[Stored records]
—————
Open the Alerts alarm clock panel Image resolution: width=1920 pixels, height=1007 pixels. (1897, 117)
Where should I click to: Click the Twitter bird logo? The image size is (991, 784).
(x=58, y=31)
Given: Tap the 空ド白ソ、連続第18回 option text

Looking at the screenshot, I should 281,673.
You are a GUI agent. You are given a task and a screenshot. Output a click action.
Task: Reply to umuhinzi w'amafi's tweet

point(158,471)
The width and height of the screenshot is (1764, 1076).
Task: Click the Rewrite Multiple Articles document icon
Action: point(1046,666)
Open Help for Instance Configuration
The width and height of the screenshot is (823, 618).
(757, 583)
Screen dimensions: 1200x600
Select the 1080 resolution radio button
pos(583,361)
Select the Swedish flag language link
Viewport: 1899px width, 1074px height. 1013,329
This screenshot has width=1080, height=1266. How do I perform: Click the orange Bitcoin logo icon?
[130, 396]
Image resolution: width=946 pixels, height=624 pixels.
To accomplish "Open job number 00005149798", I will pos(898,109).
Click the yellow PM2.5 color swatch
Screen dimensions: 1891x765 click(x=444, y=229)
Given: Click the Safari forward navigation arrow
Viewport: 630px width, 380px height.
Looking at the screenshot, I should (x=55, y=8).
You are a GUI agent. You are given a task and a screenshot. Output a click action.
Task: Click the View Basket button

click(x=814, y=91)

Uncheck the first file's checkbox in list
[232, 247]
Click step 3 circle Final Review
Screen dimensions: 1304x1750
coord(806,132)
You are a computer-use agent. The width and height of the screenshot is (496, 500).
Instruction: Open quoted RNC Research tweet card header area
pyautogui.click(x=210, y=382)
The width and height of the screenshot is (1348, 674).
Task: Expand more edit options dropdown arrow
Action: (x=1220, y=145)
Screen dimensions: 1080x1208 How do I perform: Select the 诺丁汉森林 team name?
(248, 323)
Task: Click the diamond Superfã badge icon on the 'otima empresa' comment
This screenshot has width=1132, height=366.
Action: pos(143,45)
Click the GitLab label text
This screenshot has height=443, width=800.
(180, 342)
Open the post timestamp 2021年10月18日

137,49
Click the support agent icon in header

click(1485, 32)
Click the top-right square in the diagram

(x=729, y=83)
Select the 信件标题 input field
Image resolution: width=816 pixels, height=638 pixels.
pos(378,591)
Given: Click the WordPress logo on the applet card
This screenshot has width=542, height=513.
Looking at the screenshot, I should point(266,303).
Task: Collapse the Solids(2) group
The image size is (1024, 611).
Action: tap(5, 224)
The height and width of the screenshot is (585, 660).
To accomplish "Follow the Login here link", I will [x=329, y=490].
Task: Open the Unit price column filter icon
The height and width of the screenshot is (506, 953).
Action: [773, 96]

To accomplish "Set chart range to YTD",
—————
[What you should do] From the data above, return every line from the line that has "Given: Click the Safari" up to and including the line that has "You are a computer-use", exactly.

[Response]
Given: Click the Safari forward navigation arrow
Viewport: 630px width, 380px height.
Looking at the screenshot, I should (x=55, y=8).
You are a GUI agent. You are given a task and a screenshot. Output a click action.
Task: Click the View Basket button

click(x=814, y=91)

Uncheck the first file's checkbox in list
[232, 247]
Click step 3 circle Final Review
Screen dimensions: 1304x1750
coord(806,132)
You are a computer-use agent. The width and height of the screenshot is (496, 500).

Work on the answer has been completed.